Услышав это "мы с Черчиллем…", Хендерсон хмыкнул. Не обращая на него внимания, Латушка расстелил на столе большую карту Минска и пригласил англичан подойти поближе.
- Итак, по нашим предположениям, красные будут на окраинах города второго июля, - заговорил он. - К этому времени германская администрация окончательно покинет город. В Минске останутся только отдельные разрозненные части немцев, которые будут оборонять вокзал, - Латушка ткнул карандашом в карту, - Дом правительства, возможно, комиссариат. Таким образом, город фактически останется неподконтрольным.
- Это мы поняли, - нетерпеливо бросил Оукли. - Какова наша задача?
- Вам нужно будет по нашему сигналу захватить ключевые точки Минска. Это вокзал, бывшее здание НКВД, бывший Дом Красной Армии, комиссариат, почта, телеграф, телефон… И, самое главное, радиоузел, откуда будет сделано заявление о независимости страны.

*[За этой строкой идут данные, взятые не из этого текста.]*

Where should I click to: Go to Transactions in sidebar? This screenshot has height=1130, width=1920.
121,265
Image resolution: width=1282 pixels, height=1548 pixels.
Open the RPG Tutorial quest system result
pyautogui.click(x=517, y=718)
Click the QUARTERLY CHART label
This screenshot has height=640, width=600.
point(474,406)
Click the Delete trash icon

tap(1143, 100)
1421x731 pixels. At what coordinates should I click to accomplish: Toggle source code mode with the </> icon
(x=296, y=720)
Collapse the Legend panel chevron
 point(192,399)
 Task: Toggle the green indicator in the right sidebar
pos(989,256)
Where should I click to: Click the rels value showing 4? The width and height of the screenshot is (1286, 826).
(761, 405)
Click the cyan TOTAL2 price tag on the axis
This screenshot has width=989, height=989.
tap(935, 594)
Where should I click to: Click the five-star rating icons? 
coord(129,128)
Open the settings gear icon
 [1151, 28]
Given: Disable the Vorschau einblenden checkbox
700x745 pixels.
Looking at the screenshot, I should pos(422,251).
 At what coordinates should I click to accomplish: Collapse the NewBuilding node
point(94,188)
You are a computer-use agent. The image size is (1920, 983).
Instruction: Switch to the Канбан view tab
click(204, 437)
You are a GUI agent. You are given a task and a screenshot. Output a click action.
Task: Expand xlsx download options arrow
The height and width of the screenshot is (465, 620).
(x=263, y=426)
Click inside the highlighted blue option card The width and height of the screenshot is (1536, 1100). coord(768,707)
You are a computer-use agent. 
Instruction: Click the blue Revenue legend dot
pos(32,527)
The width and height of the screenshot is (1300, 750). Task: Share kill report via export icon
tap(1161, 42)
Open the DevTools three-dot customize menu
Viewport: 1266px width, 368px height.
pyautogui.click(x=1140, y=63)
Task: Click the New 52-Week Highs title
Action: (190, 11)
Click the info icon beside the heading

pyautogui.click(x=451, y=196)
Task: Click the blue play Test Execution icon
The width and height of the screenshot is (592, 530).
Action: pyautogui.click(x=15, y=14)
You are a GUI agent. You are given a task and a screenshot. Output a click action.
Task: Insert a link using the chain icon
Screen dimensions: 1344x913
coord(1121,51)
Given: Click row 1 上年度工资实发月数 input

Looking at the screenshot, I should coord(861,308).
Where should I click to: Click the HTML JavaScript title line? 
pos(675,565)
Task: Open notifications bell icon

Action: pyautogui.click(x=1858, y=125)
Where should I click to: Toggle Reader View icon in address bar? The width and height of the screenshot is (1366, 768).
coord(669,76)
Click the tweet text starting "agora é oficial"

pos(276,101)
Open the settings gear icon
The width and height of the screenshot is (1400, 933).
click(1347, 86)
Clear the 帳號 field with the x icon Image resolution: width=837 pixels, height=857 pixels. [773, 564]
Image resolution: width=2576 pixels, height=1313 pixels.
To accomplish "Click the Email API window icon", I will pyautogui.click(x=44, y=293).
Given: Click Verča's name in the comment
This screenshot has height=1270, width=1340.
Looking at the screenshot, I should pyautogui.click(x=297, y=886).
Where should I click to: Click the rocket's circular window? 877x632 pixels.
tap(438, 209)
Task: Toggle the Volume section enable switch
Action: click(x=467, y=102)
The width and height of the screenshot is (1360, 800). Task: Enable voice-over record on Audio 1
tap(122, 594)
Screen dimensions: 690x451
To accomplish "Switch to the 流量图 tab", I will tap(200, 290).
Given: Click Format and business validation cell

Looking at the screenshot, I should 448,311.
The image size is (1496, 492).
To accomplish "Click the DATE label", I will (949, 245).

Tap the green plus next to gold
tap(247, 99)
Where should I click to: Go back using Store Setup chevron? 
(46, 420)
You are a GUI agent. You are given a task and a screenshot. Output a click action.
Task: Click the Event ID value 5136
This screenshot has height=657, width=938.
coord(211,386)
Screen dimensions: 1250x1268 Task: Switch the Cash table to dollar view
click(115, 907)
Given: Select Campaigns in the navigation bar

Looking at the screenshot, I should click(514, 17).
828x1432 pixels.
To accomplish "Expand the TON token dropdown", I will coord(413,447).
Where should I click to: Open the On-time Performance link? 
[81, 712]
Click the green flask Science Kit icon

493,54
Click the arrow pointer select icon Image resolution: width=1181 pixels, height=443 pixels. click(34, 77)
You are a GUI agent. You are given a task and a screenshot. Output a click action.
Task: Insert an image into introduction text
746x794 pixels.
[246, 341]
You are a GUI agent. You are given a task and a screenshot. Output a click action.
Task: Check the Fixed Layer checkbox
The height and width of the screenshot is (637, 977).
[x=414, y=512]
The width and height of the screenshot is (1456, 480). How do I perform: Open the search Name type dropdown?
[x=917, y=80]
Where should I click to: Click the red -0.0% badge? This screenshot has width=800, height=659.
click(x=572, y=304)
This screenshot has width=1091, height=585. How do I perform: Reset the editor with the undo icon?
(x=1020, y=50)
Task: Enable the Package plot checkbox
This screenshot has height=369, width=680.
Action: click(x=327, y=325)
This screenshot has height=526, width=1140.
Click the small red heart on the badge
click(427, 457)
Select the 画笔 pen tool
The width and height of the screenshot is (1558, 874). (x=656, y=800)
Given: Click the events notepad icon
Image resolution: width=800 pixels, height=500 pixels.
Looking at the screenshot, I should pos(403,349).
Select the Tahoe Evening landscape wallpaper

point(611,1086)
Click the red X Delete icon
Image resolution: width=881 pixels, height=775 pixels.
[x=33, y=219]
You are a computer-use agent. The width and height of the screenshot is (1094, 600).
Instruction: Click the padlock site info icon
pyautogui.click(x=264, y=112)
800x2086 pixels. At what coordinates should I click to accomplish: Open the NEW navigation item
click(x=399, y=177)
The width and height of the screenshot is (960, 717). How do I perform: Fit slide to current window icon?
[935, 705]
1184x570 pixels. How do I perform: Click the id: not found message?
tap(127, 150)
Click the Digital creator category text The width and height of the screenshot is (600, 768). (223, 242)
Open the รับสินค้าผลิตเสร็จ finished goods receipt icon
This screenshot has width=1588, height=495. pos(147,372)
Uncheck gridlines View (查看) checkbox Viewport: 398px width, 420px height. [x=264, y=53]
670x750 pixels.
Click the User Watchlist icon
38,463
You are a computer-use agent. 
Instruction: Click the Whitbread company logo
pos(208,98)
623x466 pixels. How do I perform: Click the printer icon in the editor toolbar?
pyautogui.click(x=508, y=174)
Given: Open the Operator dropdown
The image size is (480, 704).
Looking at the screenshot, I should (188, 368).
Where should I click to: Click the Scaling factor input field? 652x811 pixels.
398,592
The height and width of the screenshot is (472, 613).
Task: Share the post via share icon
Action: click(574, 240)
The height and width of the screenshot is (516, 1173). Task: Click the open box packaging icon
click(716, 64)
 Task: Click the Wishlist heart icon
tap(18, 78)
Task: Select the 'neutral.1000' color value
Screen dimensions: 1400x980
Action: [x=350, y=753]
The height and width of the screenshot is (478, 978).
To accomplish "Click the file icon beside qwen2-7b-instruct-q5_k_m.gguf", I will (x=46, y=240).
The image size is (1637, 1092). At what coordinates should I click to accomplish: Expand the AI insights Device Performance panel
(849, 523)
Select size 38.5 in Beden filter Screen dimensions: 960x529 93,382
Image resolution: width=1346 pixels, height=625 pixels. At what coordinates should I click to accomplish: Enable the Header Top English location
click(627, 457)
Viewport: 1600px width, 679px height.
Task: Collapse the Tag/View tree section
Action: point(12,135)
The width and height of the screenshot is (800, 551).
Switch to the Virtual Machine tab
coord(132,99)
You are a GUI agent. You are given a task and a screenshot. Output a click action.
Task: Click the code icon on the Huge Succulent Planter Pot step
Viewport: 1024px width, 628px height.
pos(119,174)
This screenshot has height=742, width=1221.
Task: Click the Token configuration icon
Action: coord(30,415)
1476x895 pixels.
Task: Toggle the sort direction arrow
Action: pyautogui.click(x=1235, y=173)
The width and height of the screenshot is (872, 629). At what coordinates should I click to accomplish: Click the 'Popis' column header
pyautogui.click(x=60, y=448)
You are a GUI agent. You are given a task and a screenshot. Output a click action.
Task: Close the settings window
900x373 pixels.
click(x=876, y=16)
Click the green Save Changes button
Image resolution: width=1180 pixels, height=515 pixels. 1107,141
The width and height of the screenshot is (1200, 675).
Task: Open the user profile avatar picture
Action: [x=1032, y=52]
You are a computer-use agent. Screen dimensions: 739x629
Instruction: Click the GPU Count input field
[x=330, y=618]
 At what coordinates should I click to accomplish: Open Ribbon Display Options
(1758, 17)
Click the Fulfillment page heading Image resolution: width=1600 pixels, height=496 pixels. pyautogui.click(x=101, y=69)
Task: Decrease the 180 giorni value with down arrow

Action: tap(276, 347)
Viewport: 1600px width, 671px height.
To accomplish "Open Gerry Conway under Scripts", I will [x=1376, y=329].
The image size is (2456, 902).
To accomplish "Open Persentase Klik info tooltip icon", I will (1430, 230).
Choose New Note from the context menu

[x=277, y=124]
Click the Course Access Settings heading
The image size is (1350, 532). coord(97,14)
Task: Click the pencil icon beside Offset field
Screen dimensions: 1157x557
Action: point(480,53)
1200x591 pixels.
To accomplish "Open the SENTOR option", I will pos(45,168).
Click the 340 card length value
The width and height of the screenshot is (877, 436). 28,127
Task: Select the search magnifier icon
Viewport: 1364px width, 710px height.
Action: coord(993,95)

Латушка обвел глазами присутствующих. Лица англичан были непроницаемы.
- Я напоминаю, господа, что согласно нашему соглашению с правительством Его Величества вы поступаете в оперативное распоряжение правительства Белорусской Народной Республики… Второй республики, - поспешно напомнил Латушка, - с президентом которой вы имеете честь сейчас общаться.
Называя себя президентом, Латушка действовал вполне обдуманно. Конечно, с формальной точки зрения "легитимным правительством" Белоруссии могла считаться Белорусская Центральная Рада, а главой правительства - Радослав Островский, переизбранный на этот пост делегатами Всебелорусского конгресса 27 июня. Но… где эти делегаты и сам спадар Островский?.. Прошло всего-навсего три дня, и в Минске не осталось никого. Небось уже в Вильно, а то и в Кёнигсберге. Все побежали, когда поняли, что немцы не будут защищать Минск и тем более идею независимости Белоруссии до последнего человека. Своя шкура оказалась дороже.